§ Set exercise:
Reproduce, word for word, the stretch of rows from the line containing "What do you see at coordinates (890, 221)" through the end of the rows.

── Listed entries

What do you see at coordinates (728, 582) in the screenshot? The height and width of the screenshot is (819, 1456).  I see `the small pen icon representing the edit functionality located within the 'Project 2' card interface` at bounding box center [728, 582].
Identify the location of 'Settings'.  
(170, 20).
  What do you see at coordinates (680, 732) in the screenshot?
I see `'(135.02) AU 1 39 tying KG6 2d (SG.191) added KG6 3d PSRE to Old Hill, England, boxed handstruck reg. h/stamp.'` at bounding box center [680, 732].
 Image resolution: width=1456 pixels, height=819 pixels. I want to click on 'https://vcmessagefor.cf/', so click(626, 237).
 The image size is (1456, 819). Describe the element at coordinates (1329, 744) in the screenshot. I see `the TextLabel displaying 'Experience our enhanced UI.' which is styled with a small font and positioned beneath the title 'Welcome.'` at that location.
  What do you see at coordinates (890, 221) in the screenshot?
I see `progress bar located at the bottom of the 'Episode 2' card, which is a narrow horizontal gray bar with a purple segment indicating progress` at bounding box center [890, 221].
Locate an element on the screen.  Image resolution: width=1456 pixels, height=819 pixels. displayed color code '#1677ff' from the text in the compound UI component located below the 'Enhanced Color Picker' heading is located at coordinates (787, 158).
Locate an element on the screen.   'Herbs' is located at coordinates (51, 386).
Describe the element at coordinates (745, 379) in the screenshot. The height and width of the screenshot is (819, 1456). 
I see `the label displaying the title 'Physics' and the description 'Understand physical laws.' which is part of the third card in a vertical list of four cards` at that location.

────

§ Response to this task:
  What do you see at coordinates (890, 221) in the screenshot?
I see `progress bar located at the bottom of the 'Episode 2' card, which is a narrow horizontal gray bar with a purple segment indicating progress` at bounding box center [890, 221].
Locate an element on the screen.  Image resolution: width=1456 pixels, height=819 pixels. displayed color code '#1677ff' from the text in the compound UI component located below the 'Enhanced Color Picker' heading is located at coordinates (787, 158).
Locate an element on the screen.   'Herbs' is located at coordinates (51, 386).
Describe the element at coordinates (745, 379) in the screenshot. The height and width of the screenshot is (819, 1456). 
I see `the label displaying the title 'Physics' and the description 'Understand physical laws.' which is part of the third card in a vertical list of four cards` at that location.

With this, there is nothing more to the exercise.